> **Your objective**: Review the material and extract every line in which the word "computer" occurs.

> **Data for review**:
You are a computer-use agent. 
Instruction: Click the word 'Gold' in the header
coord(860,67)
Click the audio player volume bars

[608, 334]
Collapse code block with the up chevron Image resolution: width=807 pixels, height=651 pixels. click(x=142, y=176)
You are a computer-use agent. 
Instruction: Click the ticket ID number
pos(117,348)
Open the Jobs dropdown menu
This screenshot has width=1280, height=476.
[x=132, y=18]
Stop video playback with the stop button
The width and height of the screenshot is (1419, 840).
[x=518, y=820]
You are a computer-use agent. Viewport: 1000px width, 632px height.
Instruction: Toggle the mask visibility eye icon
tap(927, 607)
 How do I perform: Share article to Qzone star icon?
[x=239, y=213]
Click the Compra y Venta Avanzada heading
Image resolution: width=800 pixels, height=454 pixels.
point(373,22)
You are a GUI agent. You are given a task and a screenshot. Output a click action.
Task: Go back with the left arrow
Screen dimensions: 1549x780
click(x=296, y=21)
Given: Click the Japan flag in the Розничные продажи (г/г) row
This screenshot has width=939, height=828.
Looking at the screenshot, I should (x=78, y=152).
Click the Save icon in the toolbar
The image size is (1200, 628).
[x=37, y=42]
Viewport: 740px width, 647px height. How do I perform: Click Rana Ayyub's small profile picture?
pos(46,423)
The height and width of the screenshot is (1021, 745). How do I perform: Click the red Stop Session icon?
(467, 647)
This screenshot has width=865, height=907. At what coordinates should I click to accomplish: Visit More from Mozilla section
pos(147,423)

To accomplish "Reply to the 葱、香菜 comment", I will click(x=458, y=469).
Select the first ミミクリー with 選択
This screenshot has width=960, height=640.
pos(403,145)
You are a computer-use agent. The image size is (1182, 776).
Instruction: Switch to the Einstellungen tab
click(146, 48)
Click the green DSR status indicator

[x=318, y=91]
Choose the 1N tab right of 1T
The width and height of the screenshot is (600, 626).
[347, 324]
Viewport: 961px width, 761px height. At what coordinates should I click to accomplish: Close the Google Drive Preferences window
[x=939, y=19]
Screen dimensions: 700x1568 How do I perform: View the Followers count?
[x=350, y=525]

> **Result**:
You are a computer-use agent. 
You are a computer-use agent. 
You are a computer-use agent. Viewport: 1000px width, 632px height.
You are a computer-use agent. The image size is (1182, 776).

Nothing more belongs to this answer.